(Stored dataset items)
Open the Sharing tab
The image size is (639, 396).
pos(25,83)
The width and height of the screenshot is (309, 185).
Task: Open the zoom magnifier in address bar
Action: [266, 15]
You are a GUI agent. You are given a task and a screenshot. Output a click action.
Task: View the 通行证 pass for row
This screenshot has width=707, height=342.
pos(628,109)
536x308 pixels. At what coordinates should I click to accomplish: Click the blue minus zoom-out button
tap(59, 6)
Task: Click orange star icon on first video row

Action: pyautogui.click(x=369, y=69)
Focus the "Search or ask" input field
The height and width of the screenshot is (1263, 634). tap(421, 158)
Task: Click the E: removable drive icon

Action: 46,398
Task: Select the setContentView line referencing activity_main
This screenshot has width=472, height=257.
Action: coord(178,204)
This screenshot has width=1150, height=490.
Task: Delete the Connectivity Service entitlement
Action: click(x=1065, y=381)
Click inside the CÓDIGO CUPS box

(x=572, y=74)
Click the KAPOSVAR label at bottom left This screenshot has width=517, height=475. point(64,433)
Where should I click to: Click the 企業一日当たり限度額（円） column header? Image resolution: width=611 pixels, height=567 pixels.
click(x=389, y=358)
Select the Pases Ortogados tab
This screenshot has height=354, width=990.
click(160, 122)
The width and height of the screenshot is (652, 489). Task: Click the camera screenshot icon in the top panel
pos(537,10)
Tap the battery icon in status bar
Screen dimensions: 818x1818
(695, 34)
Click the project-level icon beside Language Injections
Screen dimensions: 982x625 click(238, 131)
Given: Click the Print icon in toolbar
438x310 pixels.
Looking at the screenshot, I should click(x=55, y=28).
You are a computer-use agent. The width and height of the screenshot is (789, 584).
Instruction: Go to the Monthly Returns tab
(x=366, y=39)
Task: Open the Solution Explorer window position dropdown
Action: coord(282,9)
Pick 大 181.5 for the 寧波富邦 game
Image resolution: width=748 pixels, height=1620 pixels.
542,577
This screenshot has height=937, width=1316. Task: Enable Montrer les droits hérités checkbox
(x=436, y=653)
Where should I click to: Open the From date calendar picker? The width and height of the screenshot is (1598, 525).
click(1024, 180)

:: Your instructions ::
Would you filter the entries above and keep each line that has the word "agent"?

:: Output of the task ::
You are a GUI agent. You are given a task and a screenshot. Output a click action.
You are a computer-use agent. The width and height of the screenshot is (789, 584).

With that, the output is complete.